R: Transform genomic ranges into "absolute" ranges
absoluteRanges
R Documentation
Transform genomic ranges into "absolute" ranges
Description
absoluteRanges transforms the genomic ranges in x into
absolute ranges i.e. into ranges counted from the beginning of
the virtual sequence obtained by concatenating all the sequences in the
underlying genome (in the order reported by seqlevels(x)).
relativeRanges performs the reverse transformation.
NOTE: These functions only work on small genomes. See Details
section below.
Usage
absoluteRanges(x)
relativeRanges(x, seqlengths)
## Related utility:
isSmallGenome(seqlengths)
Arguments
x
For absoluteRanges: a GenomicRanges object with ranges
defined on a small genome (see Details section below).
For relativeRanges: a Ranges object.
seqlengths
An object holding sequence lengths. This can be a named integer
(or numeric) vector with no duplicated names as returned by
seqlengths(), or any object from
which sequence lengths can be extracted with
seqlengths().
For relativeRanges, seqlengths must describe a small
genome (see Details section below).
Details
Because absoluteRanges returns the absolute ranges in an
IRanges object, and because an IRanges
object cannot hold ranges with an end > .Machine$integer.max
(i.e. >= 2^31 on most platforms), absoluteRanges cannot be used
if the size of the underlying genome (i.e. the total length of the
sequences in it) is > .Machine$integer.max.
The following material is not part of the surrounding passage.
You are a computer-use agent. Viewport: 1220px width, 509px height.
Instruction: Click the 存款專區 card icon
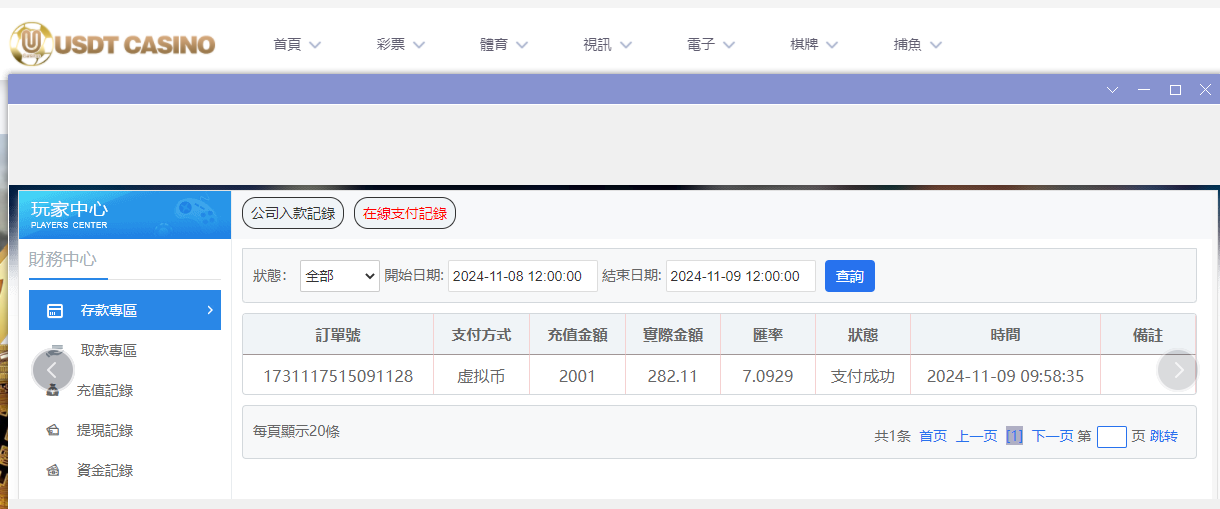click(56, 311)
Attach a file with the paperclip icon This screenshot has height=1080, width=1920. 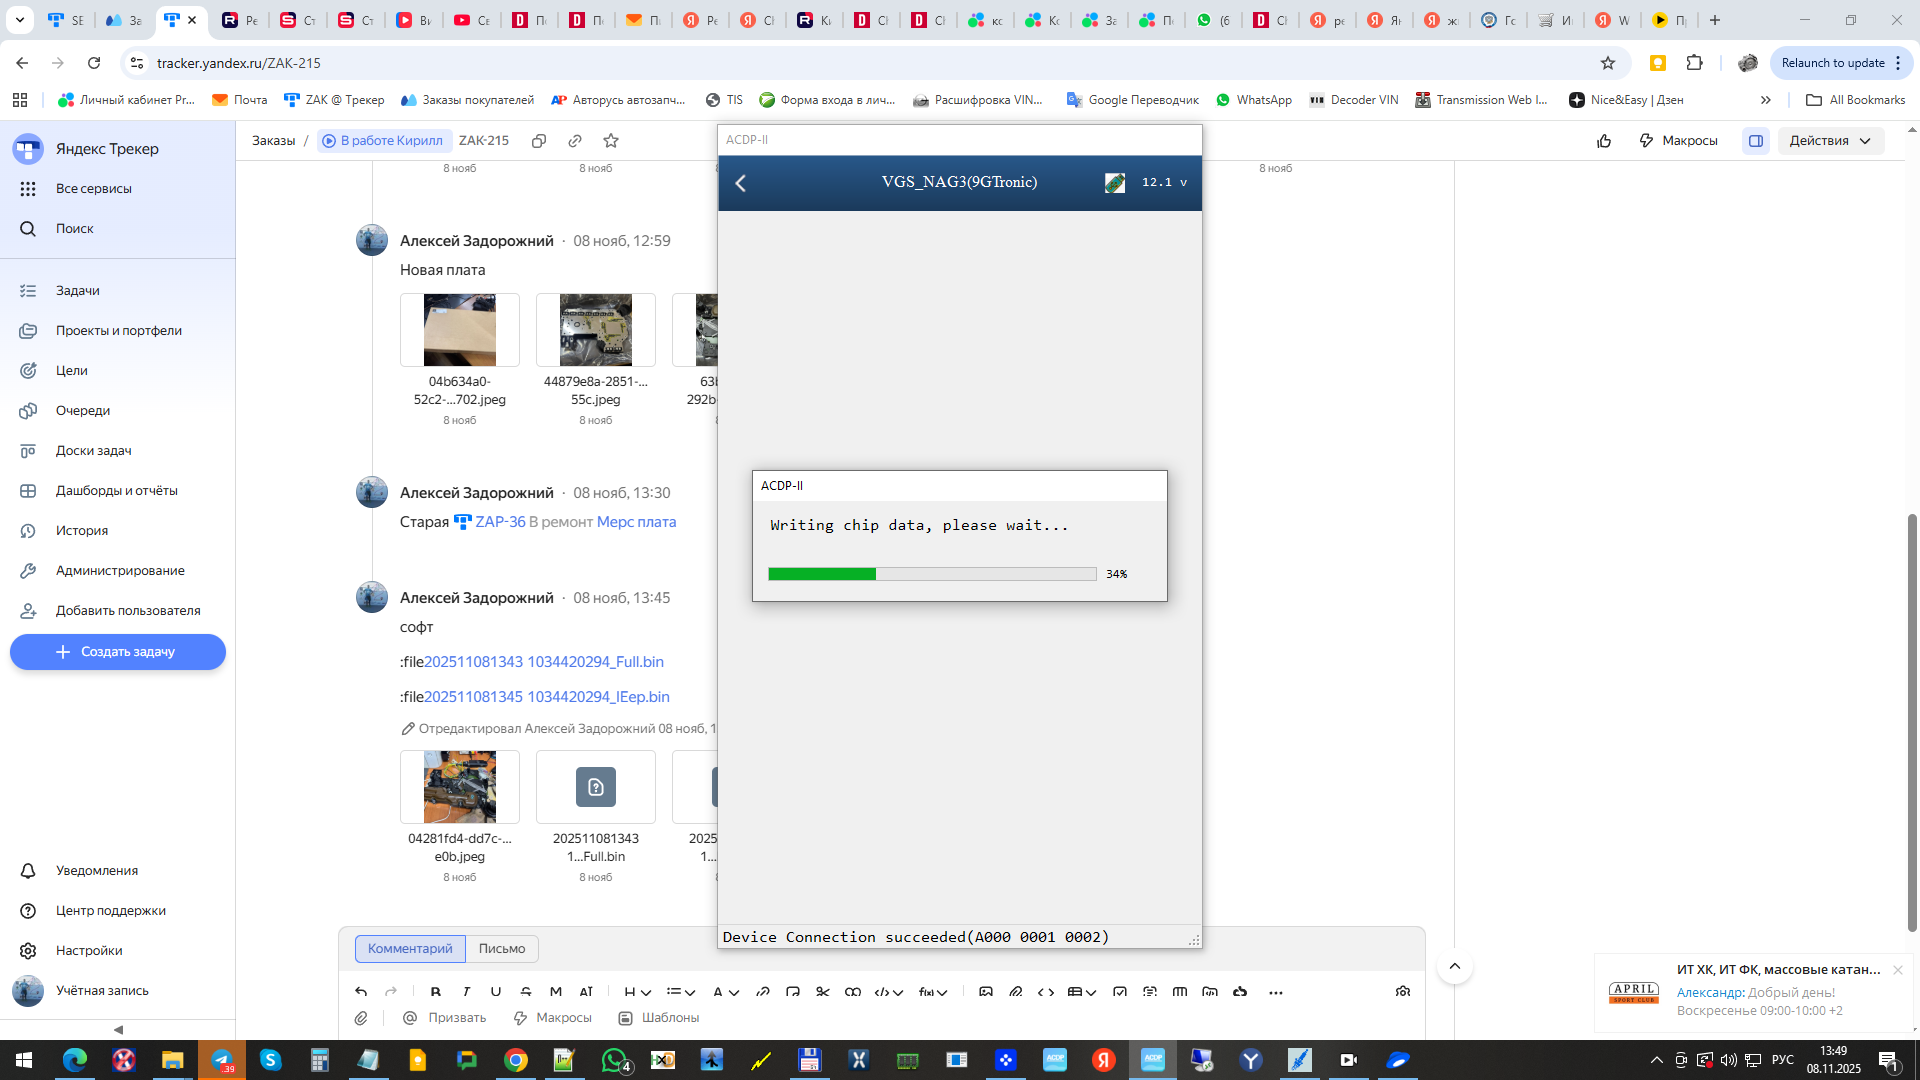[361, 1018]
Utility function
isSmallGenome is provided as a mean for the user to check
upfront whether the genome is small (i.e. its size is <=
.Machine$integer.max) or not, and thus compatible with
absoluteRanges or not.
relativeRanges applies the same restriction by looking at the
seqlengths argument.
Value
An IRanges object for absoluteRanges.
A GRanges object for relativeRanges.
isSmallGenome returns TRUE if the total length of the underlying
sequences is <= .Machine$integer.max (e.g. Fly genome),
FALSE if not (e.g. Human genome), or NA if it cannot be computed (because
some sequence lengths are NA).
Author(s)
H. Pag<c3><83><c2><a8>s
See Also
GRanges objects.
IRanges objects in the IRanges package.
Seqinfo objects and the seqlengths getter in
the GenomeInfoDb package.
genomicvars for manipulating genomic variables.
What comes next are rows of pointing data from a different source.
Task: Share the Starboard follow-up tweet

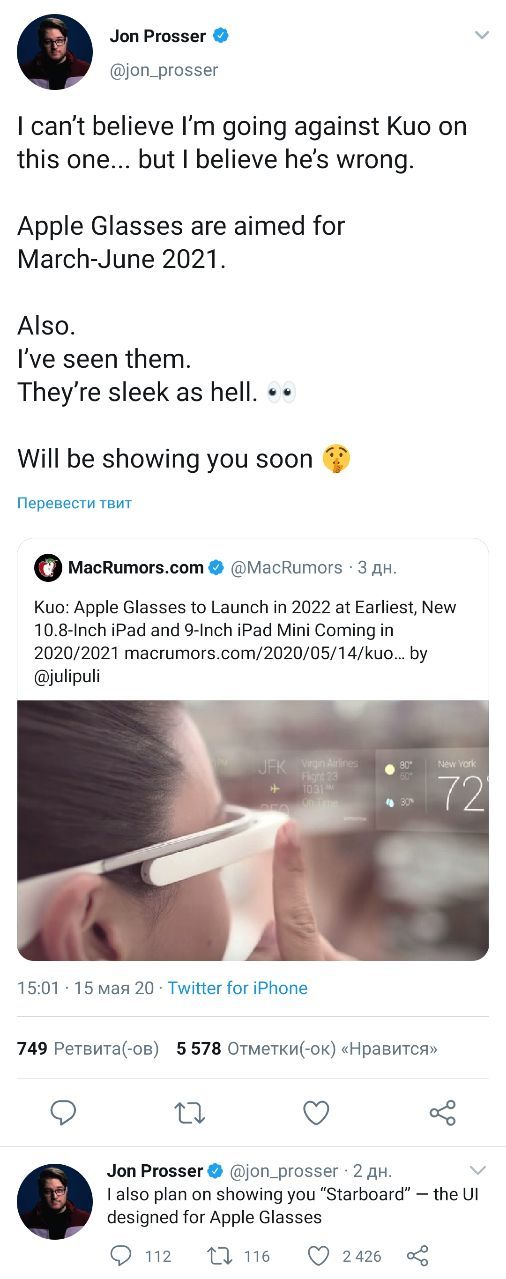Action: (x=419, y=1256)
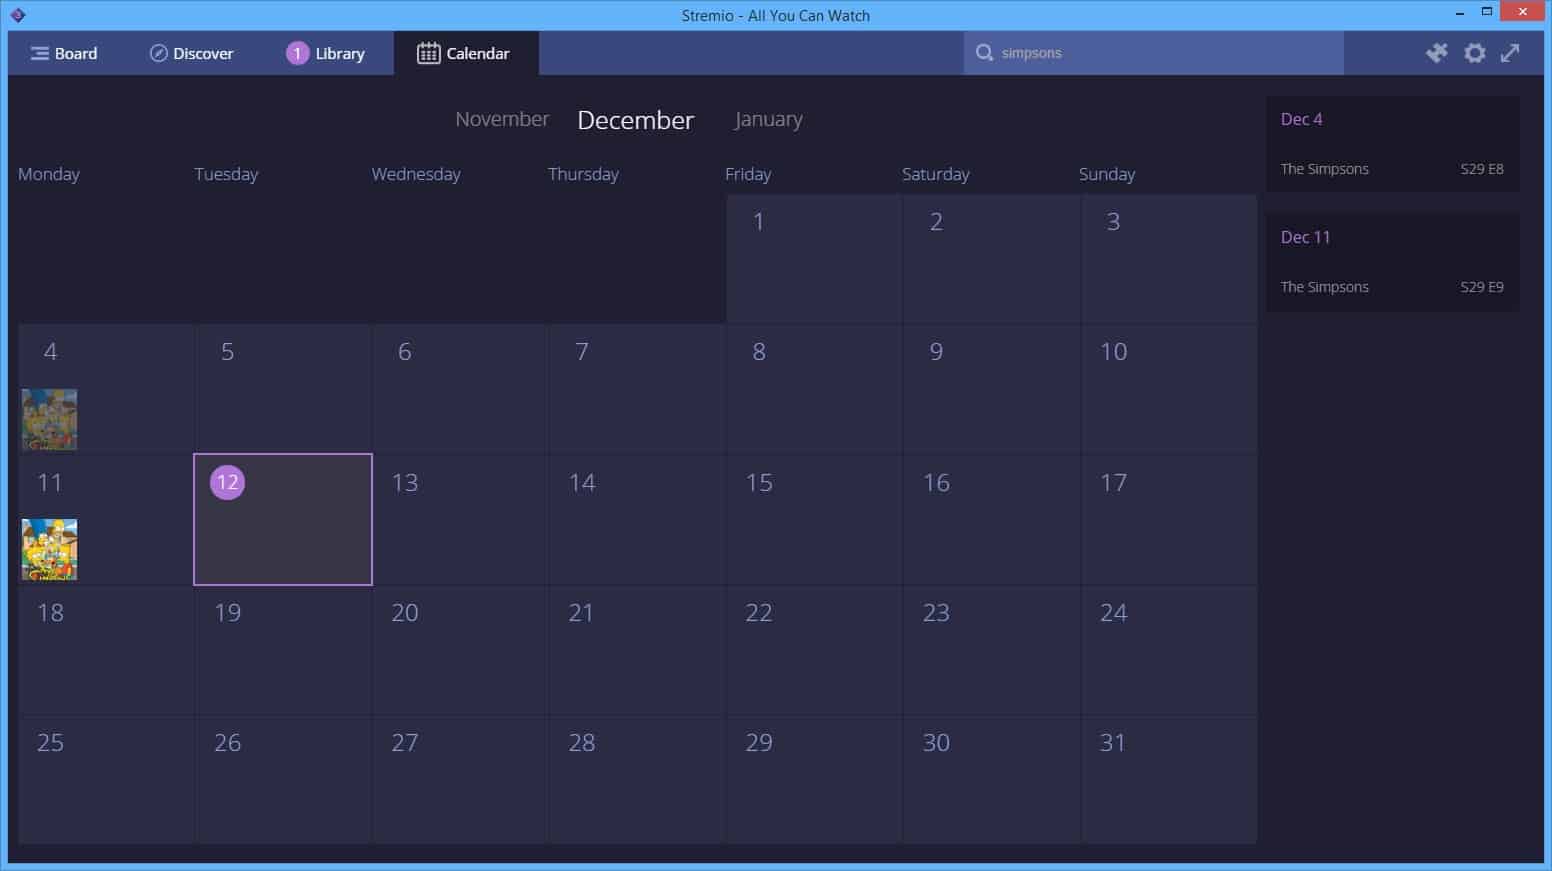Toggle fullscreen arrows icon

tap(1510, 53)
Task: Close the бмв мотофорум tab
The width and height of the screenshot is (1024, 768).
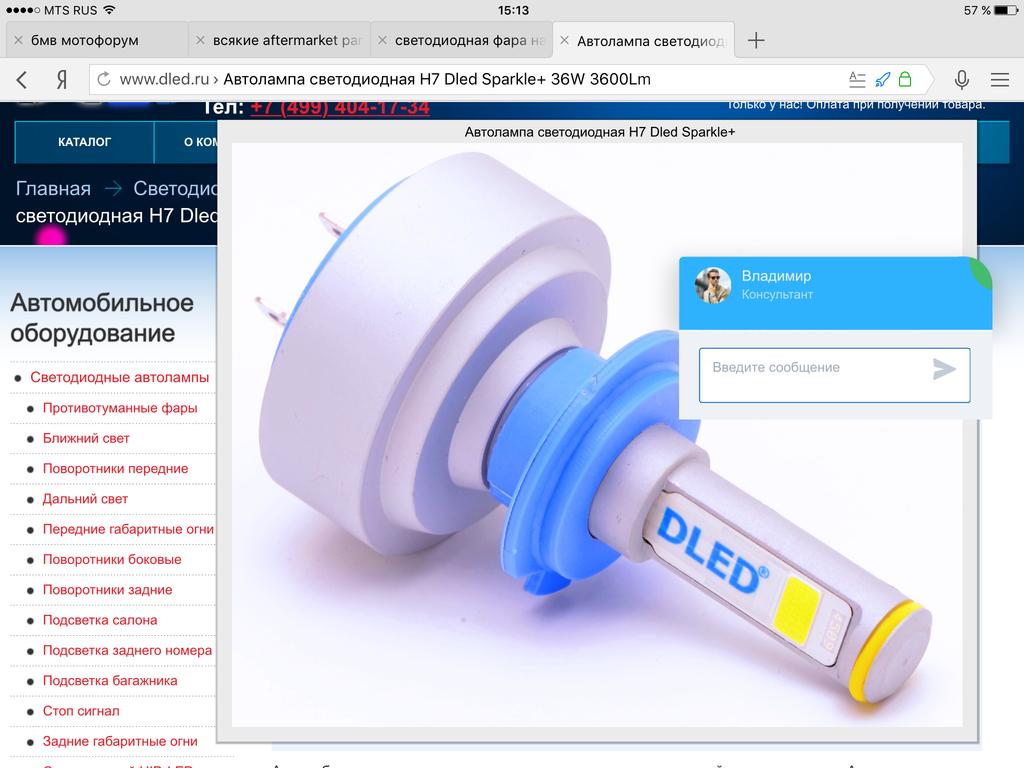Action: [18, 41]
The tileGenome function for putting tiles on a
genome.
Examples
## ---------------------------------------------------------------------
## TOY EXAMPLE
## ---------------------------------------------------------------------
gr <- GRanges(Rle(c("chr2", "chr1", "chr3", "chr1"), 4:1),
IRanges(1:10, width=5),
seqinfo=Seqinfo(c("chr1", "chr2", "chr3"), c(100, 50, 20)))
ar <- absoluteRanges(gr)
ar
gr2 <- relativeRanges(ar, seqlengths(gr))
gr2
## Sanity check:
stopifnot(all(gr == gr2))
## ---------------------------------------------------------------------
## ON REAL DATA
## ---------------------------------------------------------------------
## With a "small" genome
library(TxDb.Dmelanogaster.UCSC.dm3.ensGene)
txdb <- TxDb.Dmelanogaster.UCSC.dm3.ensGene
ex <- exons(txdb)
ex
isSmallGenome(ex)
## Note that because isSmallGenome() can return NA (see Value section
## above), its result should always be wrapped inside isTRUE() when
## used in an if statement:
if (isTRUE(isSmallGenome(ex))) {
ar <- absoluteRanges(ex)
ar
ex2 <- relativeRanges(ar, seqlengths(ex))
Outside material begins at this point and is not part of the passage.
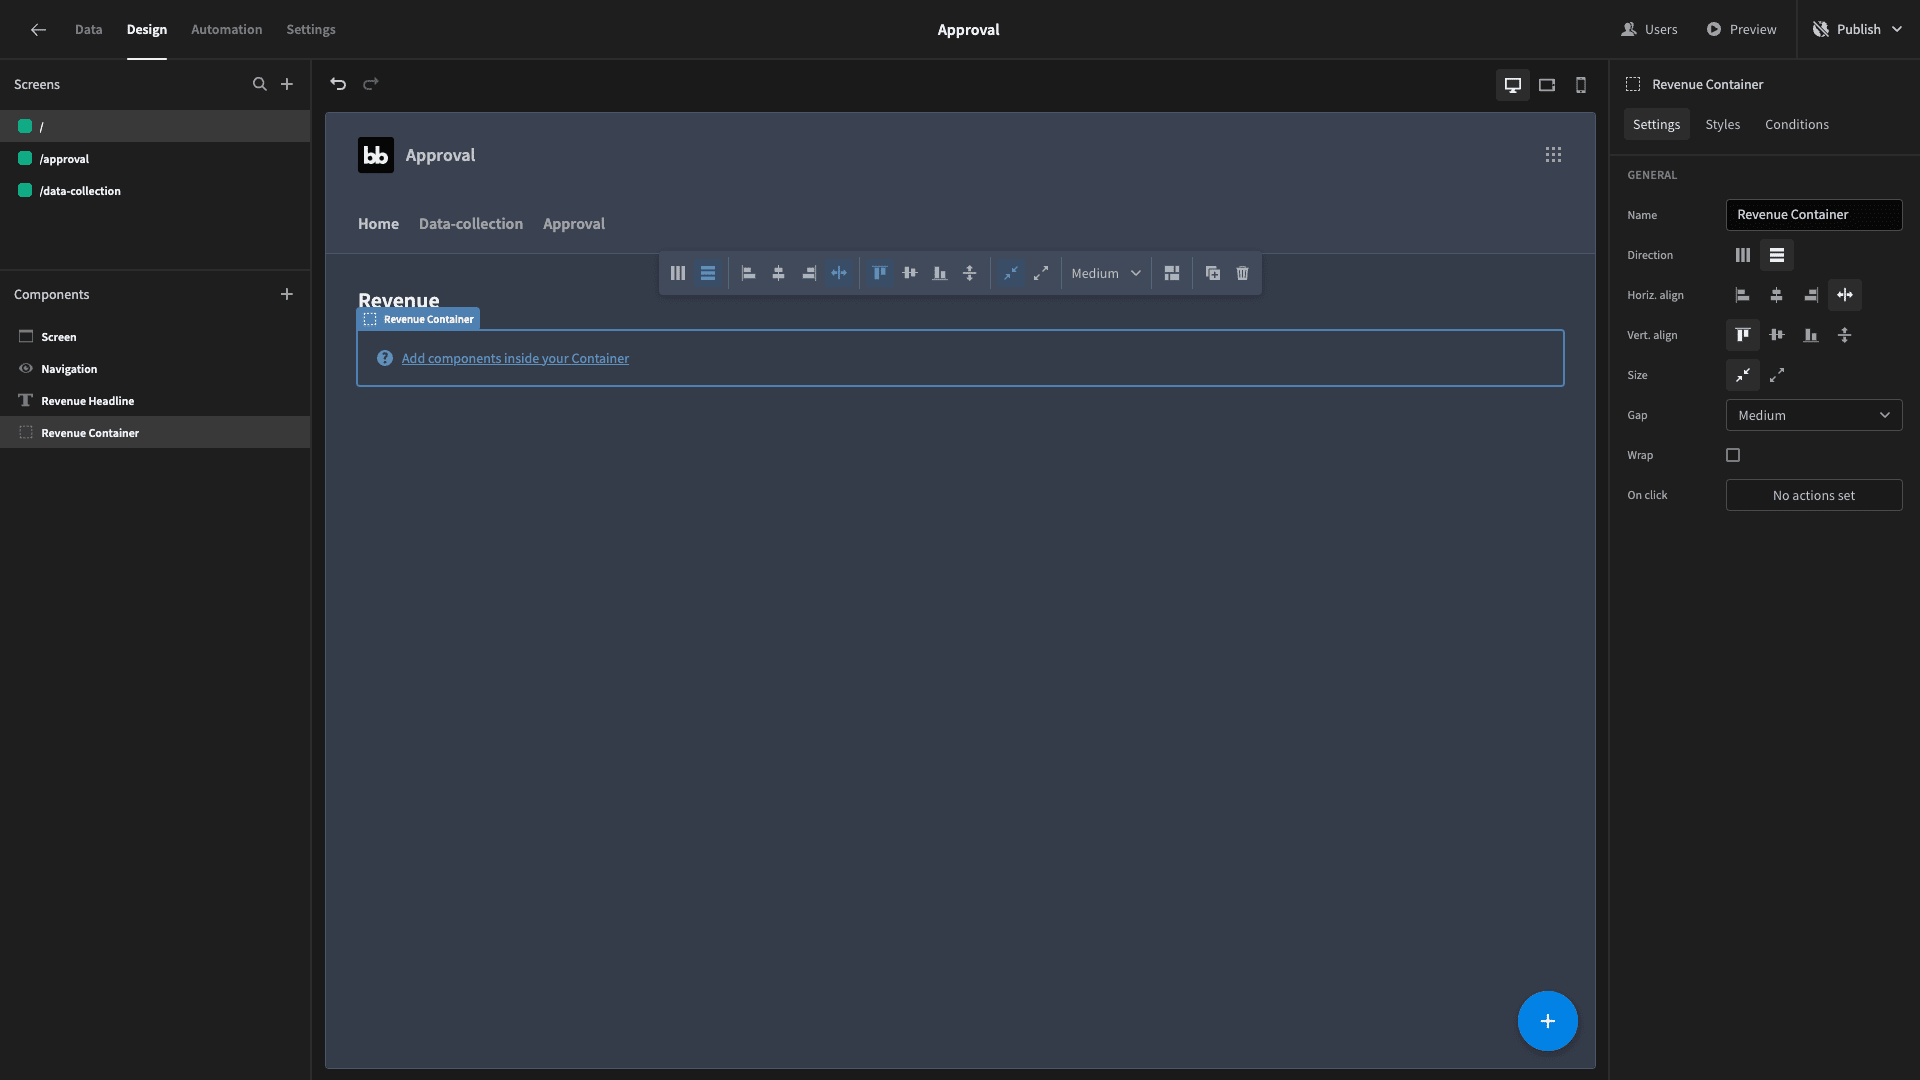
Task: Add a new screen with plus icon
Action: pos(287,84)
ex2 # original strand is not restored
## Sanity check:
strand(ex2) <- strand(ex) # restore the strand
stopifnot(all(ex == ex2))
}
## With a "big" genome (but we can reduce it)
library(TxDb.Hsapiens.UCSC.hg19.knownGene)
txdb <- TxDb.Hsapiens.UCSC.hg19.knownGene
ex <- exons(txdb)
isSmallGenome(ex)
## Not run:
absoluteRanges(ex) # error!
## End(Not run)
## However, if we are only interested in some chromosomes, we might
## still be able to use absoluteRanges():
seqlevels(ex, force=TRUE) <- paste0("chr", 1:10)
isSmallGenome(ex) # TRUE!
ar <- absoluteRanges(ex)
ex2 <- relativeRanges(ar, seqlengths(ex))
## Sanity check:
strand(ex2) <- strand(ex)
stopifnot(all(ex == ex2))
Results
R version 3.3.1 (2016-06-21) -- "Bug in Your Hair"
Copyright (C) 2016 The R Foundation for Statistical Computing
Platform: x86_64-pc-linux-gnu (64-bit)
R is free software and comes with ABSOLUTELY NO WARRANTY.
You are welcome to redistribute it under certain conditions.
Type 'license()' or 'licence()' for distribution details.
R is a collaborative project with many contributors.
Type 'contributors()' for more information and
'citation()' on how to cite R or R packages in publications.
Type 'demo()' for some demos, 'help()' for on-line help, or
'help.start()' for an HTML browser interface to help.
Type 'q()' to quit R.
> library(GenomicRanges)
Loading required package: BiocGenerics
Loading required package: parallel
Attaching package: 'BiocGenerics'
The following objects are masked from 'package:parallel':
clusterApply, clusterApplyLB, clusterCall, clusterEvalQ,
clusterExport, clusterMap, parApply, parCapply, parLapply,
parLapplyLB, parRapply, parSapply, parSapplyLB
The following objects are masked from 'package:stats':
IQR, mad, xtabs
The following objects are masked from 'package:base':
Filter, Find, Map, Position, Reduce, anyDuplicated, append,
as.data.frame, cbind, colnames, do.call, duplicated, eval, evalq,
get, grep, grepl, intersect, is.unsorted, lapply, lengths, mapply,
match, mget, order, paste, pmax, pmax.int, pmin, pmin.int, rank,
rbind, rownames, sapply, setdiff, sort, table, tapply, union,
unique, unsplit
Loading required package: S4Vectors
Loading required package: stats4
Attaching package: 'S4Vectors'
The following objects are masked from 'package:base':
colMeans, colSums, expand.grid, rowMeans, rowSums
Loading required package: IRanges
Loading required package: GenomeInfoDb
> png(filename="/home/ddbj/snapshot/RGM3/R_BC/result/GenomicRanges/absoluteRanges.Rd_%03d_medium.png", width=480, height=480)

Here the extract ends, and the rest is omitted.